MEDITACIÓN DEL DÍA:
Carta a la V. M. Antonia París, 9 de abril de 1866, en EC II, p. 1143
Claret manifiesta aquí su profundo cristocentrismo, que tiene que ser el núcleo vital en la existencia de todo discípulo del Señor. No es que no aprecie en el modo debido las realidades de esta vida, realidades mixtas, hechas de dificultades y de consuelos (¡que de todo permite Dios!), sino que tiene clara la meta hacia la cual estamos caminando y que da sentido a cuanto hacemos: el encuentro con el Señor. El gran misionero había hablado mucho y escrito mucho sobre el cielo; ¡cómo para no tener él la vista puesta en esa gloriosa meta! Por otro lado, considerando su propia vocación, percibe que sus servicios eclesiales están prácticamente cumplidos.

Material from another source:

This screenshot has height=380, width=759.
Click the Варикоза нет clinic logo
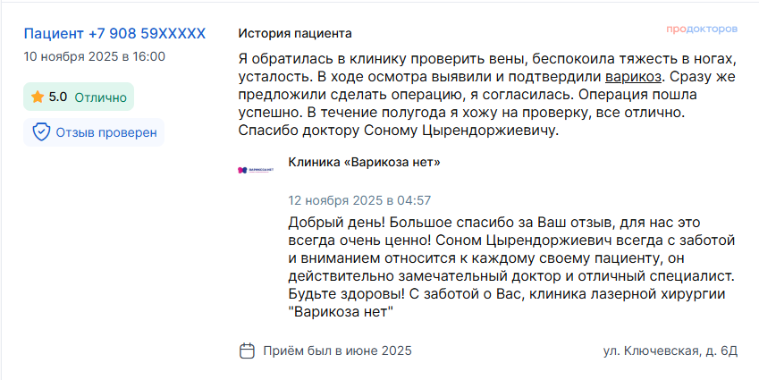coord(255,169)
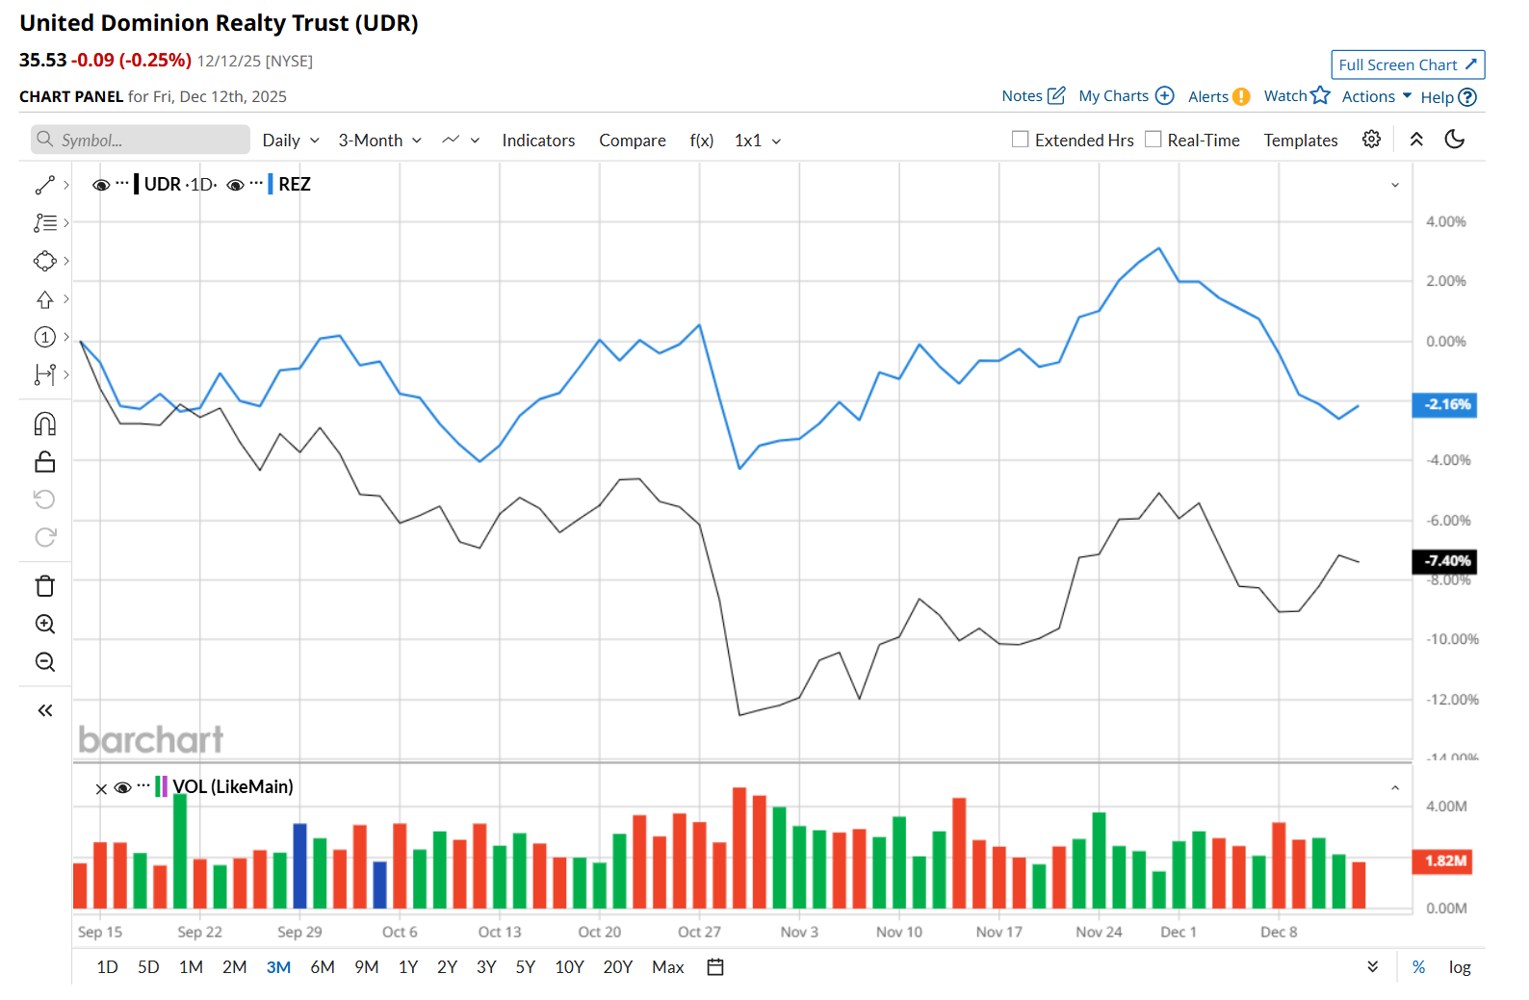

Pero, incluso en esto, Claret no tiene en cuenta simplemente el “provecho” o ventaja (gloria, misericordia…) que pueda recibir de su vida entregada, sino la pura y simple contemplación de su Amado: Jesucristo. Ha tenido y tiene su centro en Jesús, no en sí mismo. Nos recuerda aquellos versos anónimos del siglo XVI, que algunos atribuye a Santa Teresa de Jesús: “No me mueve, mi Dios, para quererte / el cielo que me tienes prometido, / ni me mueve el inferno tan temido / para dejar por eso de ofenderte. / Tú me mueves, Señor, muéveme el verte / clavado en una cruz y escarnecido, / muéveme ver tu cuerpo tan herido, / muévenme tus afrentas y tu muerte. / Muéveme, en fin, tu amor, y en tal manera / que aunque no hubiera cielo, yo te amara, / y, aunque no hubiera infierno, te temiera. / No me tienes que dar porque te quiera, / pues aunque lo que espero no esperara, / lo mismo que te quiero te quisiera”.
¿Es realmente Cristo el centro de mi vida, o tengo más bien intereses creados, quien sabe si incluso mezquinos? Aunque comprometido con la realidad en que me toca vivir, ¿vivo en la esperanza de la gloria y del abrazo definitivo y eterno con Dios?